Mit Kranzniederlegungen und Salutschüssen haben die USA am Tag der Veteranen ihren Nationalstolz gefeiert – im Machtkampf ums Weiße Haus aber blieben die Fronten unverändert.
Wahlsieger Joe Biden erklärt in Philadelphia, er spüre „das volle Gewicht der Ehre und der Verantwortung, die mir das amerikanische Volk als dem nächsten Präsidenten anvertraut hat“. Amtsinhaber Donald Trump sagt vor einer Kranzniederlegung auf dem Nationalfriedhof Arlington, er werde die Unterstützung der Veteranen fortsetzen. So ist die aktuelle Lage in Washington, D.C., am Morgen:
Die Republikaner sind nur noch einen Sitz von der Mehrheit im Senat entfernt. Im Bundesstaat Alaska wurde Amtsinhaber Dan Sullivan mit 57 Prozent wiedergewählt und auch in North Carolina setzte sich der republikanische Mandatsinhaber Thom Tillis erneut durch. Die Republikaner errangen damit 50 der insgesamt 100 Sitze im Senat. Die Demokraten verfügen derzeit über 48 Sitze. Offen ist noch die künftige Besetzung von zwei Senatorenposten, die dem Bundesstaat Georgia zustehen. Sie werden bei einer Stichwahl am 5. Januar vergeben.
Donald Trump hat bei den konservativen Digitalmedien des Landes, zum Beispiel bei Breitbart News, Adressen gekauft, um die Sympathisanten-Szene zum Spenden aufzufordern.
Das Trump-Team hat eine weitere Klage gegen das Ergebnis der Wahl eingereicht. Vor einem Bundesgericht in Michigan machte es am Mittwoch unter anderem geltend, dass in dem Bundesstaat „illegale und unzulässige Stimmzettel“ erfasst worden seien.
Fazit: Was beim Fußball die Nachspielzeit entwickelt sich auch hier - ein Kampf nach dem Wahlkampf. Nur, dass man vergeblich auf den Schiedsrichter wartet.
Die neue US-Regierung unter Joe Biden dürfte nicht alles anders machen als Donald Trump, aber doch vieles besser, schreibt ThePioneer-Expert Hans-Peter Bartels in seiner neuen Kolumne Situation Room. Europa und Deutschland dürften sich gerade jetzt nicht zurücklehnen.
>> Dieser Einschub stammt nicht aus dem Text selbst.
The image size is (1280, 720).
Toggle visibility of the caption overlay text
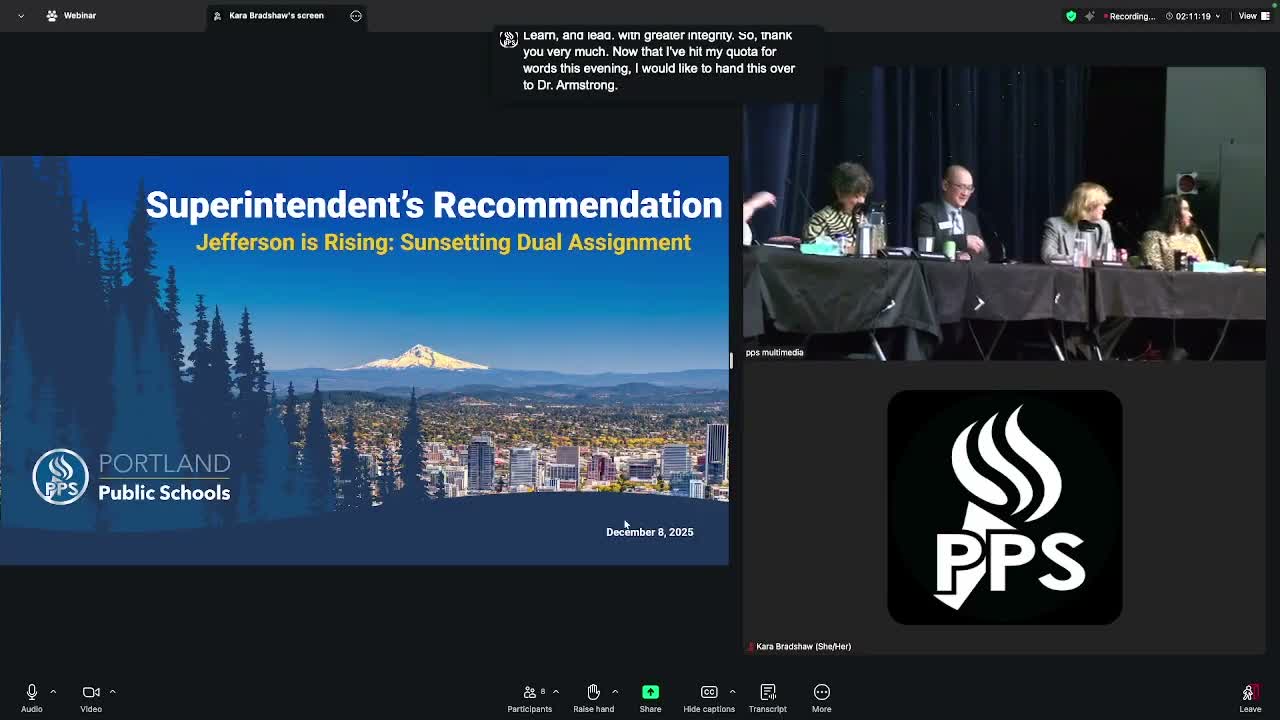click(x=509, y=38)
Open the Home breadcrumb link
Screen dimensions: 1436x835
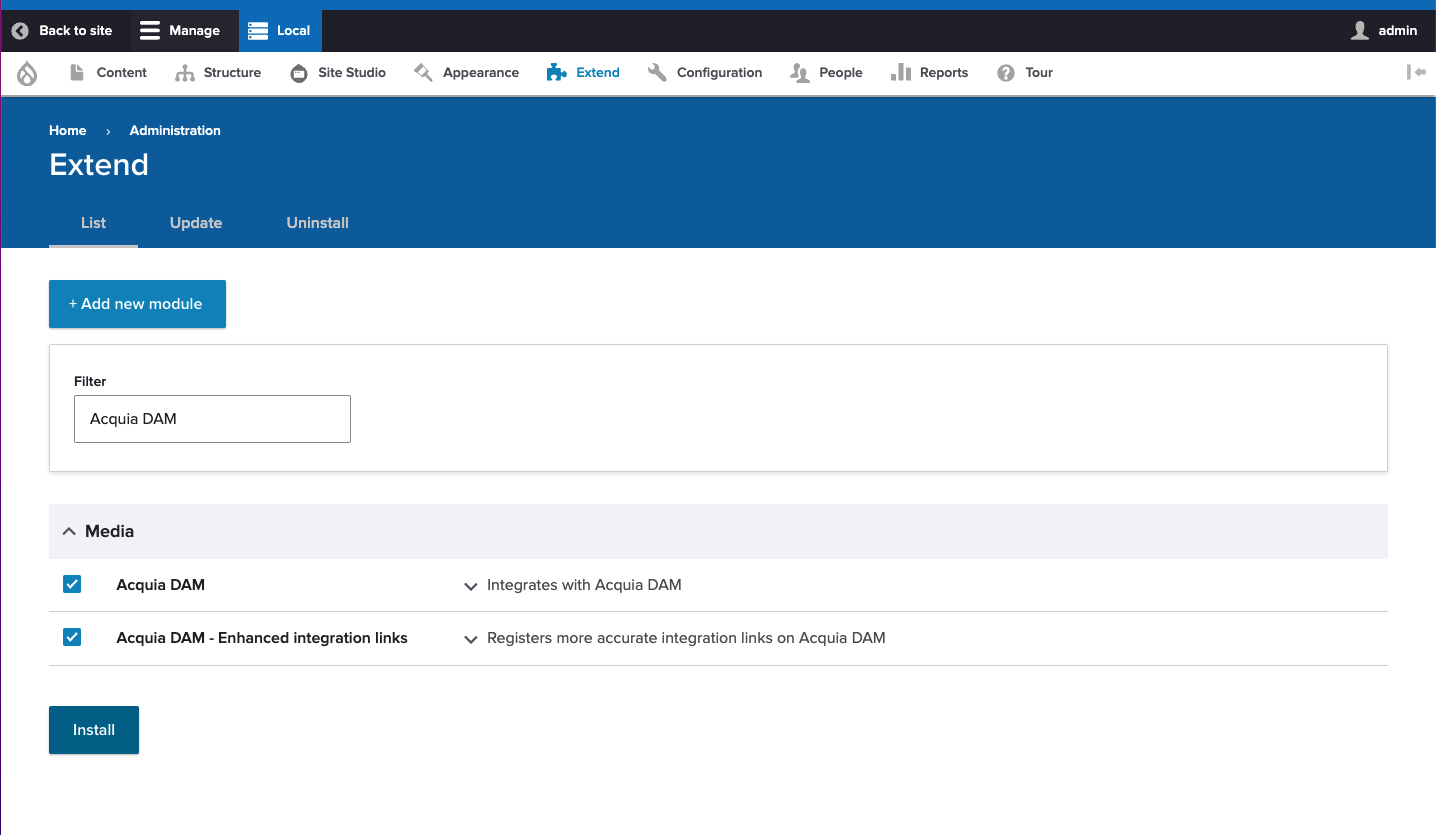(67, 130)
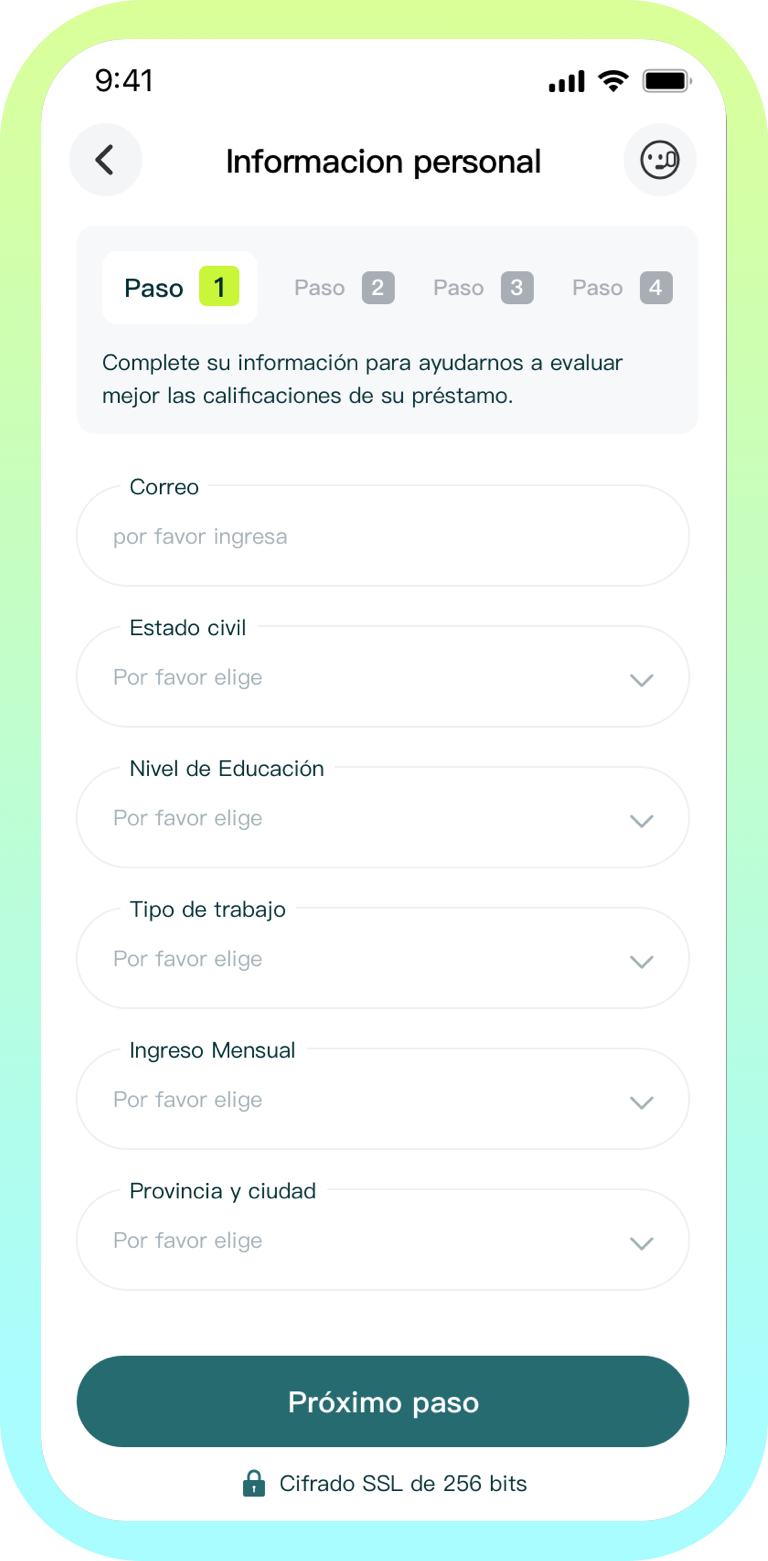Tap the Wi-Fi status icon
768x1561 pixels.
point(613,81)
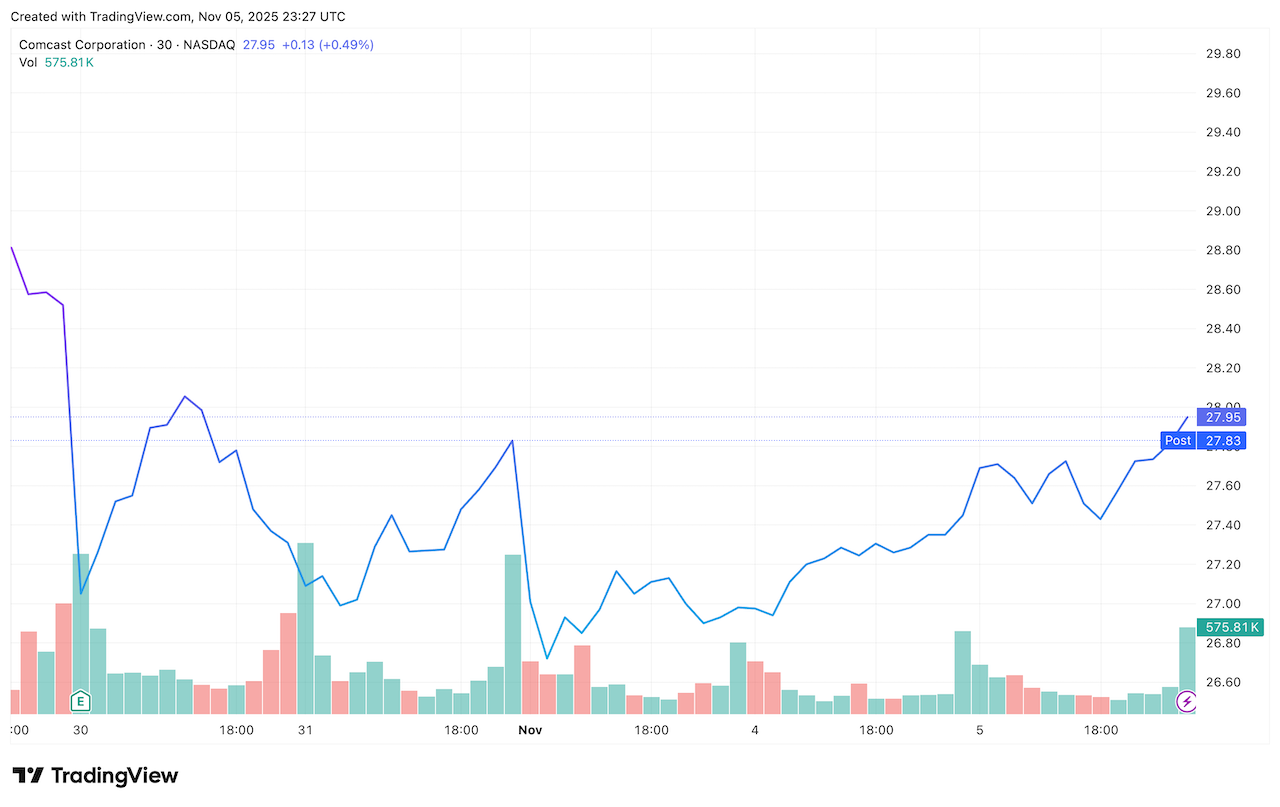Select the Comcast Corporation symbol title
The image size is (1280, 807).
pos(82,45)
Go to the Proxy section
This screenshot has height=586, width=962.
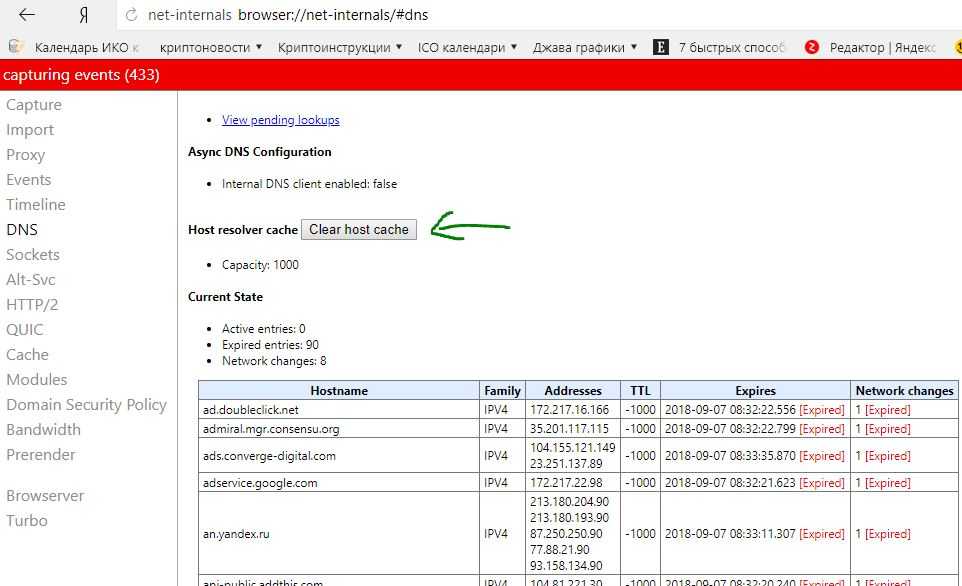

Die nächste Bundestagswahl findet voraussichtlich erst am 26. September 2021 statt. Einer, der jetzt schon auf sich aufmerksam macht, ist Joe Chialo, der für die CDU ins Parlament einziehen will. Joe Chialo ist das Kind eines Diplomatenehepaares aus Tansania, geboren in Bonn. Sein Abitur absolvierte er an der Schule eines römisch-katholischen Ordens. Nach einer Lehre als CNC-Fräser hat er unter anderem wirtschaftliche Staatswissenschaften studiert, heute leitet er als Geschäftsführer die Geschicke des Musiklabels Afroforce1 Records.
Der 50-Jährige will im kommenden Herbst für den Berliner Wahlkreis Spandau-Charlottenburg Nord in den Bundestag einziehen. Ich habe ihn gestern auf die Pioneer One eingeladen um herausfinden, was dieser Politik-Quereinsteiger zu erzählen hat. Über seinen Weg zur CDU sagt er im Morning Briefing Podcast:
Ich spüre in der CDU den Anspruch, progressiv die Probleme lösen zu wollen.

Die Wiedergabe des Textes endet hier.